Problem details: Retype the records below exactly. Leave nothing out.

Stored data:
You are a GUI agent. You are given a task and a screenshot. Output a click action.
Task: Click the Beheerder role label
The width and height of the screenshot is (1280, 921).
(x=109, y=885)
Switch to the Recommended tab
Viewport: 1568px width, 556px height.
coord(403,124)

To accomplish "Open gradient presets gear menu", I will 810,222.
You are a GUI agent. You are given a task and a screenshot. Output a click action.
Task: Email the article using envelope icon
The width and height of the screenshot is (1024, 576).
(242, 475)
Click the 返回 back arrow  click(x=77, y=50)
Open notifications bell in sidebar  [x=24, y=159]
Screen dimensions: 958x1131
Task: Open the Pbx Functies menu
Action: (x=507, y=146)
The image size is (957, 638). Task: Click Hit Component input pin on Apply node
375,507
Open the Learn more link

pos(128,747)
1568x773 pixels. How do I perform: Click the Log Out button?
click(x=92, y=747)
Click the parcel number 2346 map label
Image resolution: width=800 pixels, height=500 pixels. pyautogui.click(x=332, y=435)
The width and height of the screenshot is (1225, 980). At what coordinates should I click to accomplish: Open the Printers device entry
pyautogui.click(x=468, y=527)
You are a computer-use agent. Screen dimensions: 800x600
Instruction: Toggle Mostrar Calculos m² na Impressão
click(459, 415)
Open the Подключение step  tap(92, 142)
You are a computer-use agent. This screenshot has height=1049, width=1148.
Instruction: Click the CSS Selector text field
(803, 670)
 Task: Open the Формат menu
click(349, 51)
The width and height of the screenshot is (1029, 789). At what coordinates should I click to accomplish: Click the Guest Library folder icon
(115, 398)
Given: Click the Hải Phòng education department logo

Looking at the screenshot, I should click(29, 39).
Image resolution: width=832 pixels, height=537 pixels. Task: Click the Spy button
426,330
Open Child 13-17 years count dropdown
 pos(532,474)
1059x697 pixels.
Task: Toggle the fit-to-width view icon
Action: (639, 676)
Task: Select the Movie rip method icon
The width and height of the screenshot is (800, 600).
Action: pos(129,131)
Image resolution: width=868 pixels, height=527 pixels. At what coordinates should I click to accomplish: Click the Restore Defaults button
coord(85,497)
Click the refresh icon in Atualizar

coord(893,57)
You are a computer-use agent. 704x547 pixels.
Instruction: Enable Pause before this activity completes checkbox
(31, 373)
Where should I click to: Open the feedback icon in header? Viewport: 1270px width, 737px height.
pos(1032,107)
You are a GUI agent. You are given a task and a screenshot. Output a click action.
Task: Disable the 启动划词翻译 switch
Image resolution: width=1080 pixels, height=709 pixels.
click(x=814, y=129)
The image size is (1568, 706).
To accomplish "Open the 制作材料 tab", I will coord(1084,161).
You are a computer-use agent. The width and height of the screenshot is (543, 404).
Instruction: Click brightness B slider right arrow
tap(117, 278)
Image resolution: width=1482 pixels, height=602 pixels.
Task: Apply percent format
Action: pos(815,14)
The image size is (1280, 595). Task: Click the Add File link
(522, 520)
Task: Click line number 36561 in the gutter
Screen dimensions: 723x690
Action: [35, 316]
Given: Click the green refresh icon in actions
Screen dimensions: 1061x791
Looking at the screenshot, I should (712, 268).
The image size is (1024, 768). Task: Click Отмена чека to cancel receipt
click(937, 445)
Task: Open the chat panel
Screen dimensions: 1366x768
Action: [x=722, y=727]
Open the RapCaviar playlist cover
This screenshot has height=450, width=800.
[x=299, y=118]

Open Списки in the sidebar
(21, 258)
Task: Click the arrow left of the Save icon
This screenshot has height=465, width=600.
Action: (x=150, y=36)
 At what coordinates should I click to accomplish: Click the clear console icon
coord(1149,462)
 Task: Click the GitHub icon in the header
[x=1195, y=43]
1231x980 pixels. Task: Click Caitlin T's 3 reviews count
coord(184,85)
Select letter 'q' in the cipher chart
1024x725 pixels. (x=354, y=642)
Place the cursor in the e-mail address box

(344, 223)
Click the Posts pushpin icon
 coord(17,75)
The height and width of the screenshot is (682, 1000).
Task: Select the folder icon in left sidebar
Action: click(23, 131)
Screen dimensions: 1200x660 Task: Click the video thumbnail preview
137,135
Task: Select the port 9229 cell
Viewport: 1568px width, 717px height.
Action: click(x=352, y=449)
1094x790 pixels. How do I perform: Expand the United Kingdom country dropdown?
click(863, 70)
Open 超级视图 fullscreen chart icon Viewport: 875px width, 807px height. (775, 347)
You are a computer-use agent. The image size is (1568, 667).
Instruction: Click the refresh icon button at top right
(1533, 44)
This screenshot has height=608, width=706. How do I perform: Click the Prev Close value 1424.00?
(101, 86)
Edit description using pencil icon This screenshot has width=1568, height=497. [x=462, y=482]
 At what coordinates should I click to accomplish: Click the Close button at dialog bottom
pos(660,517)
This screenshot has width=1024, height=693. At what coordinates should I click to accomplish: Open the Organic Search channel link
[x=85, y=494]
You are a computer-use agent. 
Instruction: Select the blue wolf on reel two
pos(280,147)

Solution to the problem:
You are a GUI agent. You are given a task and a screenshot. Output a click action.
Task: Click the Beheerder role label
The width and height of the screenshot is (1280, 921).
(x=109, y=885)
Switch to the Recommended tab
Viewport: 1568px width, 556px height.
coord(403,124)

To accomplish "Open gradient presets gear menu", I will 810,222.
You are a GUI agent. You are given a task and a screenshot. Output a click action.
Task: Email the article using envelope icon
The width and height of the screenshot is (1024, 576).
(242, 475)
Click the 返回 back arrow  click(x=77, y=50)
Open notifications bell in sidebar  [x=24, y=159]
Screen dimensions: 958x1131
Task: Open the Pbx Functies menu
Action: (x=507, y=146)
The image size is (957, 638). Task: Click Hit Component input pin on Apply node
375,507
Open the Learn more link

pos(128,747)
1568x773 pixels. How do I perform: Click the Log Out button?
click(x=92, y=747)
Click the parcel number 2346 map label
Image resolution: width=800 pixels, height=500 pixels. pyautogui.click(x=332, y=435)
The width and height of the screenshot is (1225, 980). At what coordinates should I click to accomplish: Open the Printers device entry
pyautogui.click(x=468, y=527)
You are a computer-use agent. Screen dimensions: 800x600
Instruction: Toggle Mostrar Calculos m² na Impressão
click(459, 415)
Open the Подключение step  tap(92, 142)
You are a computer-use agent. This screenshot has height=1049, width=1148.
Instruction: Click the CSS Selector text field
(803, 670)
 Task: Open the Формат menu
click(349, 51)
The width and height of the screenshot is (1029, 789). At what coordinates should I click to accomplish: Click the Guest Library folder icon
(115, 398)
Given: Click the Hải Phòng education department logo

Looking at the screenshot, I should click(29, 39).
Image resolution: width=832 pixels, height=537 pixels. Task: Click the Spy button
426,330
Open Child 13-17 years count dropdown
 pos(532,474)
1059x697 pixels.
Task: Toggle the fit-to-width view icon
Action: (639, 676)
Task: Select the Movie rip method icon
The width and height of the screenshot is (800, 600).
Action: pos(129,131)
Image resolution: width=868 pixels, height=527 pixels. At what coordinates should I click to accomplish: Click the Restore Defaults button
coord(85,497)
Click the refresh icon in Atualizar

coord(893,57)
You are a computer-use agent. 704x547 pixels.
Instruction: Enable Pause before this activity completes checkbox
(31, 373)
Where should I click to: Open the feedback icon in header? Viewport: 1270px width, 737px height.
pos(1032,107)
You are a GUI agent. You are given a task and a screenshot. Output a click action.
Task: Disable the 启动划词翻译 switch
Image resolution: width=1080 pixels, height=709 pixels.
click(x=814, y=129)
The image size is (1568, 706).
To accomplish "Open the 制作材料 tab", I will coord(1084,161).
You are a computer-use agent. The width and height of the screenshot is (543, 404).
Instruction: Click brightness B slider right arrow
tap(117, 278)
Image resolution: width=1482 pixels, height=602 pixels.
Task: Apply percent format
Action: pos(815,14)
The image size is (1280, 595). Task: Click the Add File link
(522, 520)
Task: Click line number 36561 in the gutter
Screen dimensions: 723x690
Action: [35, 316]
Given: Click the green refresh icon in actions
Screen dimensions: 1061x791
Looking at the screenshot, I should (712, 268).
The image size is (1024, 768). Task: Click Отмена чека to cancel receipt
click(937, 445)
Task: Open the chat panel
Screen dimensions: 1366x768
Action: [x=722, y=727]
Open the RapCaviar playlist cover
This screenshot has height=450, width=800.
[x=299, y=118]

Open Списки in the sidebar
(21, 258)
Task: Click the arrow left of the Save icon
This screenshot has height=465, width=600.
Action: (x=150, y=36)
 At what coordinates should I click to accomplish: Click the clear console icon
coord(1149,462)
 Task: Click the GitHub icon in the header
[x=1195, y=43]
1231x980 pixels. Task: Click Caitlin T's 3 reviews count
coord(184,85)
Select letter 'q' in the cipher chart
1024x725 pixels. (x=354, y=642)
Place the cursor in the e-mail address box

(344, 223)
Click the Posts pushpin icon
 coord(17,75)
The height and width of the screenshot is (682, 1000).
Task: Select the folder icon in left sidebar
Action: click(23, 131)
Screen dimensions: 1200x660 Task: Click the video thumbnail preview
137,135
Task: Select the port 9229 cell
Viewport: 1568px width, 717px height.
Action: click(x=352, y=449)
1094x790 pixels. How do I perform: Expand the United Kingdom country dropdown?
click(863, 70)
Open 超级视图 fullscreen chart icon Viewport: 875px width, 807px height. (775, 347)
You are a computer-use agent. The image size is (1568, 667).
Instruction: Click the refresh icon button at top right
(1533, 44)
This screenshot has height=608, width=706. How do I perform: Click the Prev Close value 1424.00?
(101, 86)
Edit description using pencil icon This screenshot has width=1568, height=497. [x=462, y=482]
 At what coordinates should I click to accomplish: Click the Close button at dialog bottom
pos(660,517)
This screenshot has width=1024, height=693. At what coordinates should I click to accomplish: Open the Organic Search channel link
[x=85, y=494]
You are a computer-use agent. 
Instruction: Select the blue wolf on reel two
pos(280,147)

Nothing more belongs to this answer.